The research suggests that only just over half of students feel ‘connected’ to their university. Connectedness is a wider and more nuanced concept than student experience because it signals a whole range of propensities from supporting the university more generally, being prepared to help it out or give it the benefit of doubt when things go wrong, to getting actively involved in the university’s success. But it goes further than this because this new research indicates that connected students are more likely to trust their university, and when they trust their university, they will be more likely to seek support with emotional and wellbeing issues as well as more prosaic issues such as academic or financial support.

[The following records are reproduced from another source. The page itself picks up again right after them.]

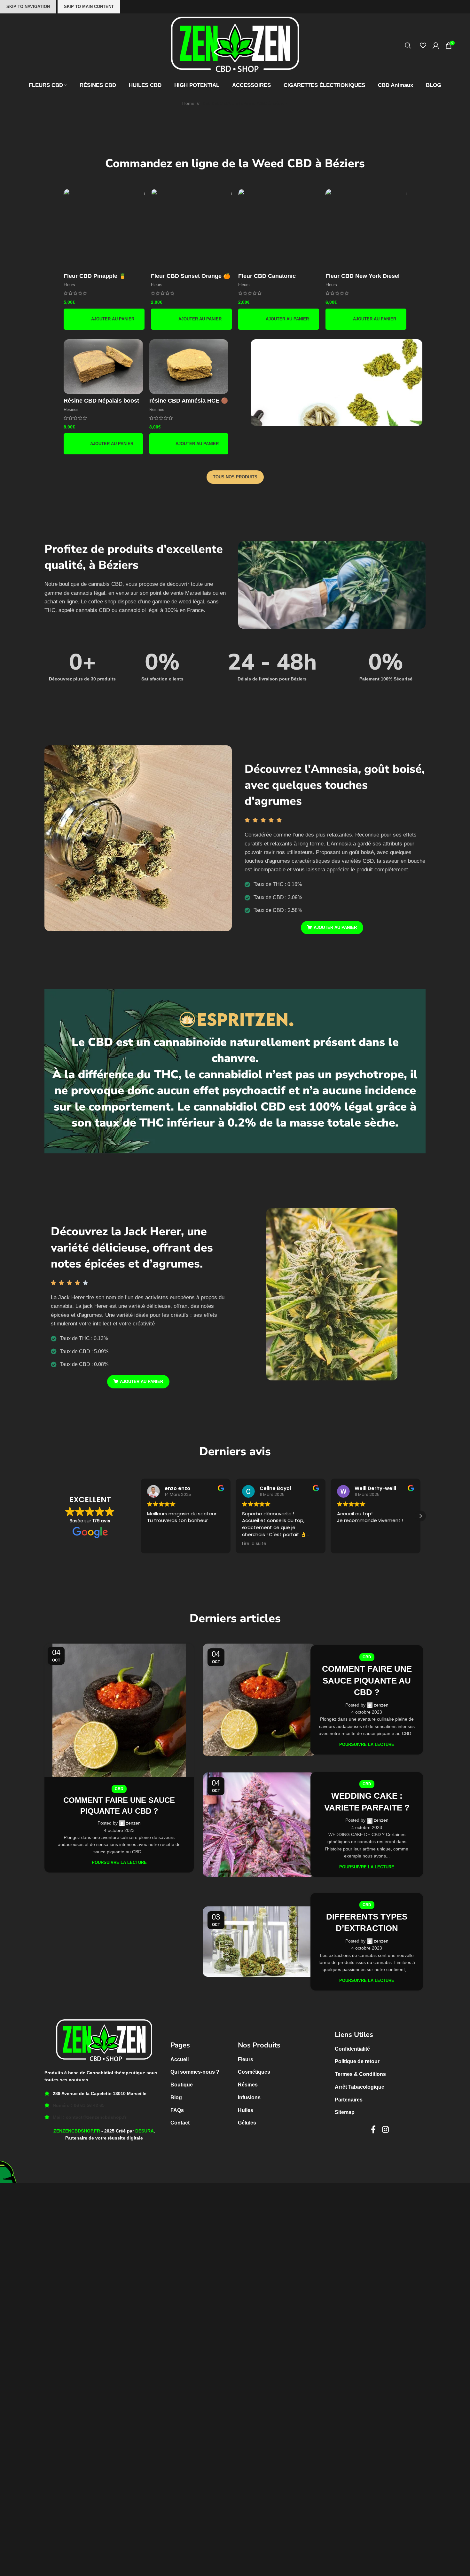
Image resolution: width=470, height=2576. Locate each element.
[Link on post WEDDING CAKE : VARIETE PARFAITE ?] (259, 1808)
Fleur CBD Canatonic (267, 276)
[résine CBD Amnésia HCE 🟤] (189, 366)
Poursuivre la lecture (119, 1846)
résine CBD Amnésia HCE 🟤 (188, 400)
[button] (104, 319)
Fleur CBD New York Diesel (362, 276)
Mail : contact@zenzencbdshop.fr (89, 2101)
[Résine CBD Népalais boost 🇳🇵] (103, 366)
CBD (119, 1772)
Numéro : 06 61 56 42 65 (79, 2089)
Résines (71, 409)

Feeling connected and trusting the university will also help overcome the lack of confidence and shyness that respondents cited as some of the key barriers that stop them from accessing support. This is important as 63 per cent of respondents reported to have kept their mental wellbeing concerns to themselves in the last year, without seeking help from their university. With the findings showing that third year respondents are more likely than both second and first year students to keep concerns around anxiety, stress, depression, and academic and financial issues to themselves, trust and self-confidence seems to erode rather than deepen as students progress through their courses. Unsurprisingly, students with disabilities are even more likely to hold back from asking for help.
While many of the findings in this report ring true, there are a few key questions that universities will want to address. First is why trust and confidence in student support services seems to decline in the second and third years of study. Are universities focussing their energies into inducting and connecting with their new students at the expense of supporting second and later years? Or are students themselves becoming more mature and independent and therefore less likely to seek help? Either way, if universities want students to feel connected throughout their study years, it’s important that active engagement doesn’t tail off, especially as students further through their studies will have more exam and assessment worries as well as anxieties about finding a job after graduation.

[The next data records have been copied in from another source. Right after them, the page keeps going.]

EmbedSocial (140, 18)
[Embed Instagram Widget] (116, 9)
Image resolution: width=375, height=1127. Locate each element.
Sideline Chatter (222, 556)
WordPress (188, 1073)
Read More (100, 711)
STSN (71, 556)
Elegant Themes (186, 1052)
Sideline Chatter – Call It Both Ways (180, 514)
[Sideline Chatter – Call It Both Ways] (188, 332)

Also buried in the report is an astonishingly low engagement level with student unions (which also score relatively poorly on the National Student Survey). Given that peer support is often the first port of call for students in distress, it’s worrying that only 12 per cent of respondents said they trusted their student union and only 3 per cent would go to them for information and support.

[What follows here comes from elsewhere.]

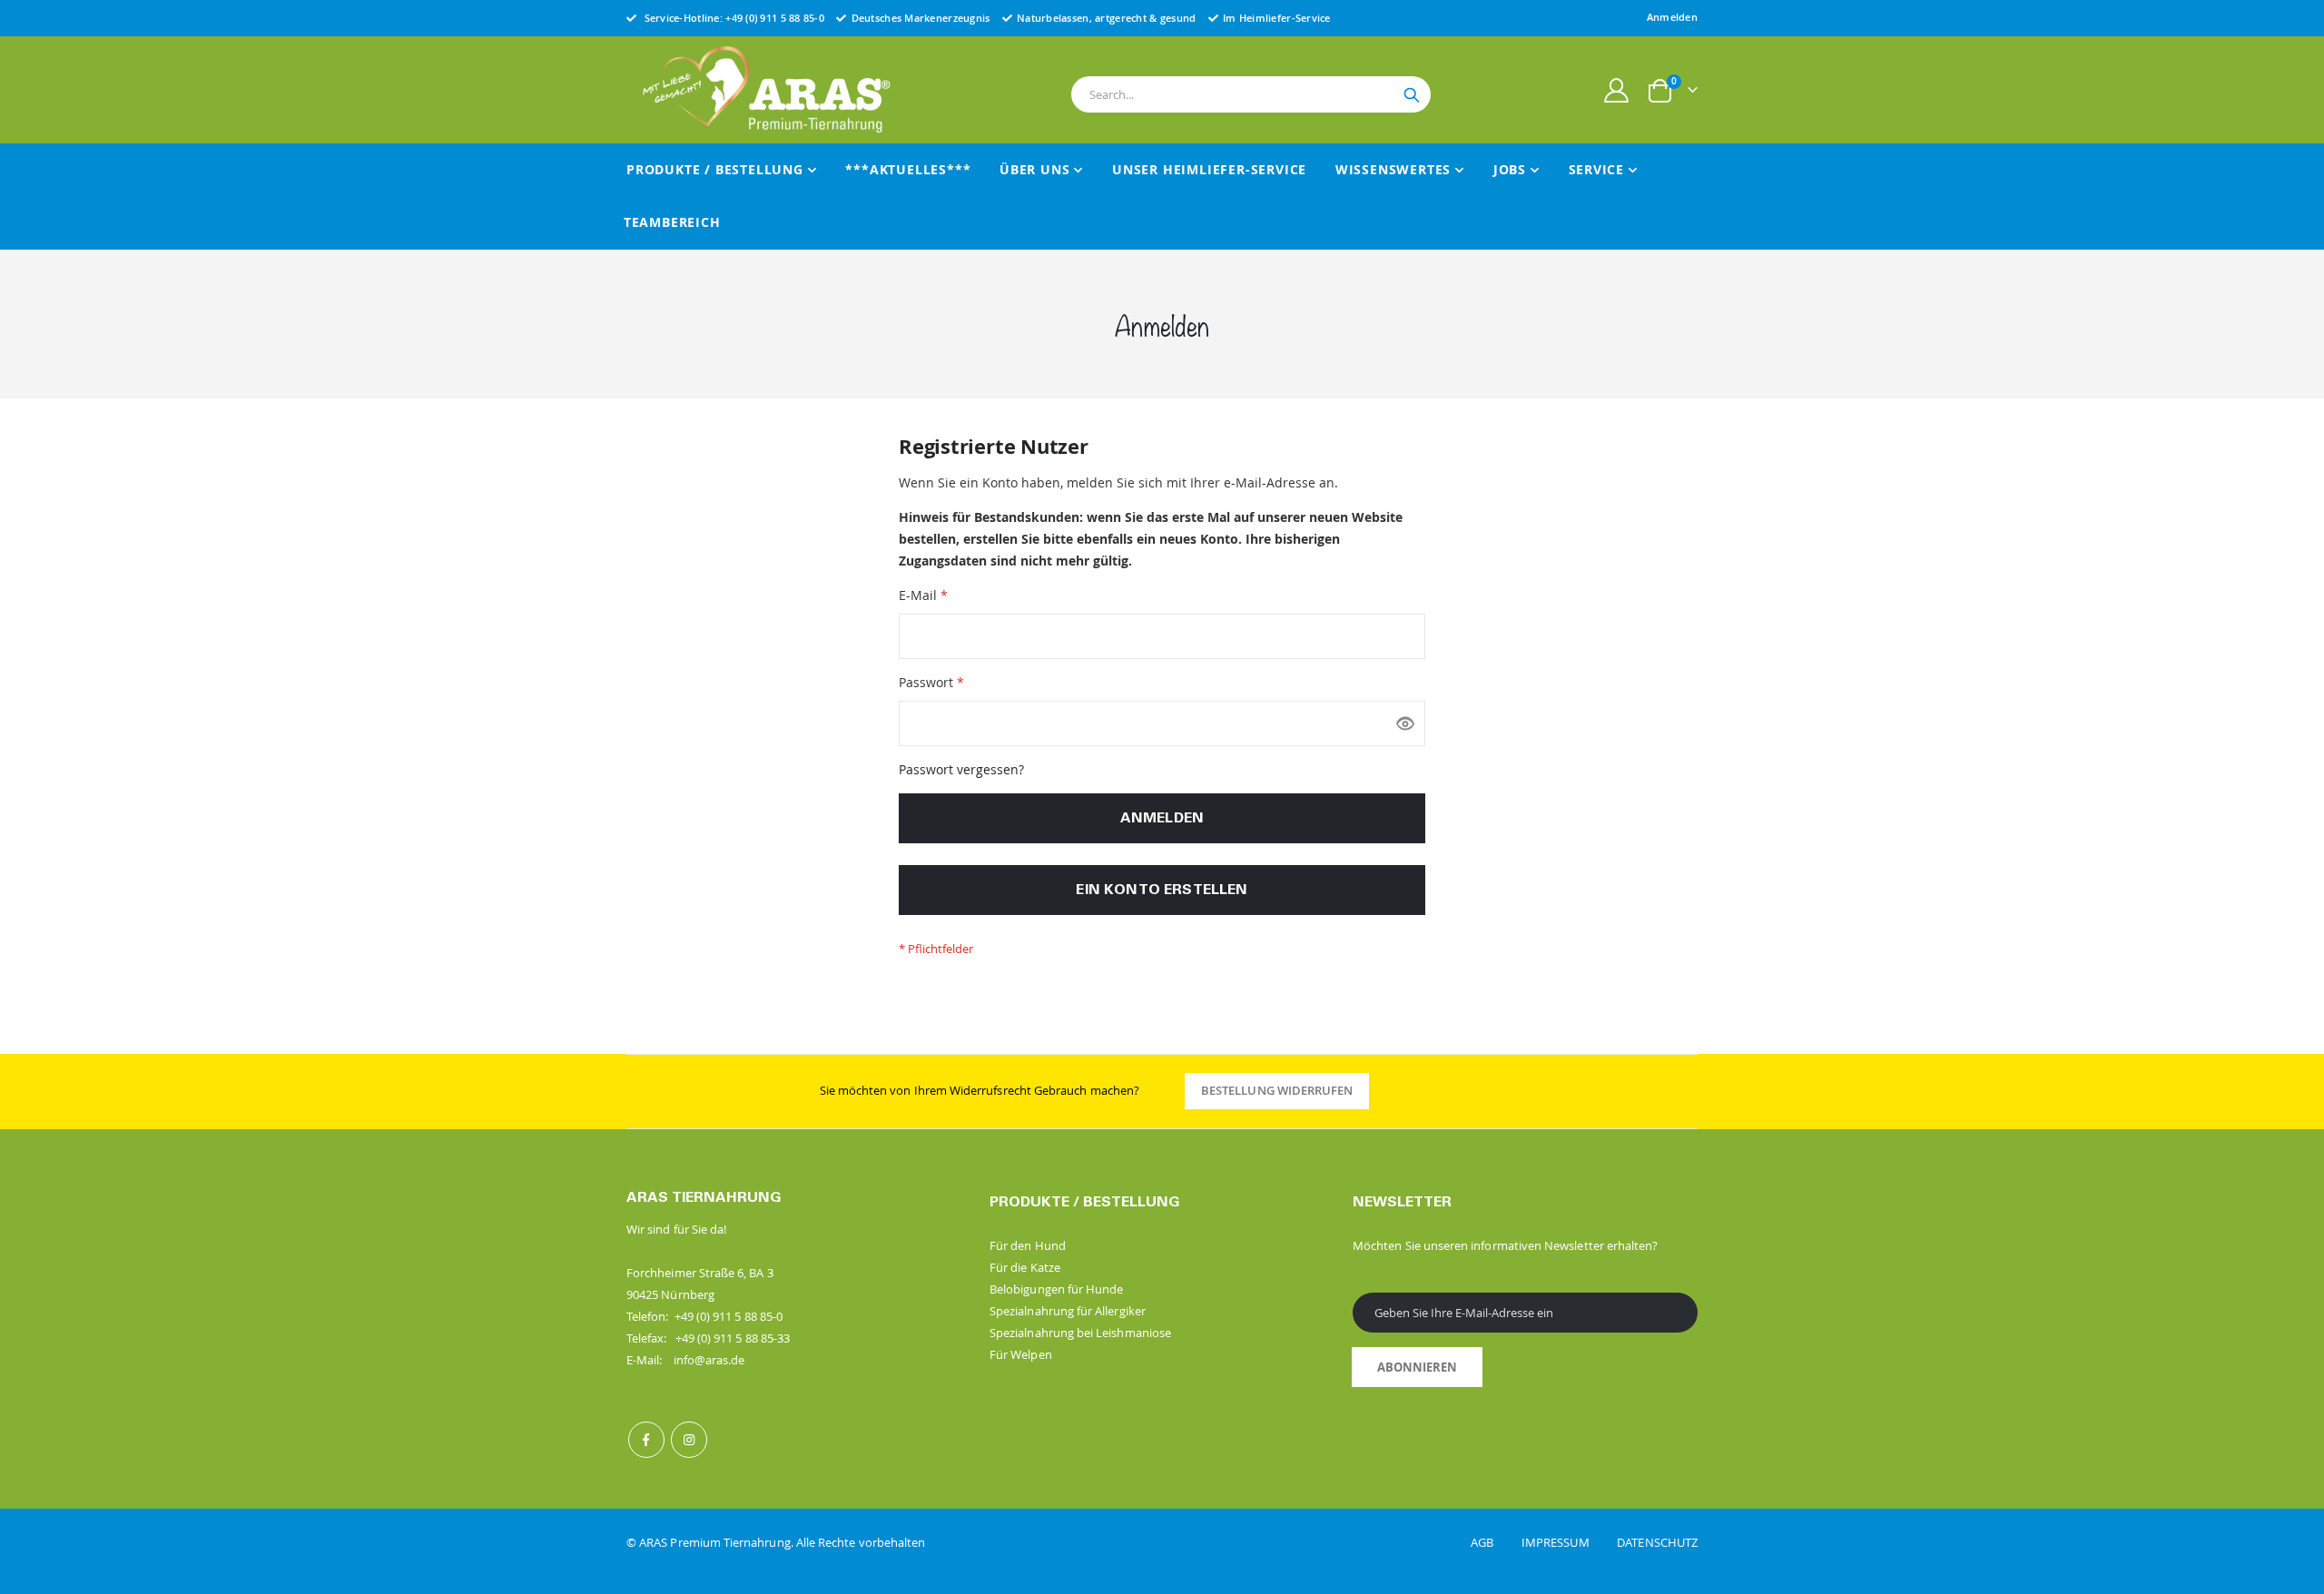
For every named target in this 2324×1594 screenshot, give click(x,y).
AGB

Friends and family remain the most trusted source of support for students for a range of anxieties and concerns but it’s worth noting that students are also likely to turn to online resources. The anonymity of online help is often a draw for students shy or lacking in confidence to seek face to face help, and universities will do well to provide a mix of resources that students can use. With universities across the sector reporting huge increases in demand for student support services, online resources and apps can be vital in making sure that students know about and connect with their university services when they need help.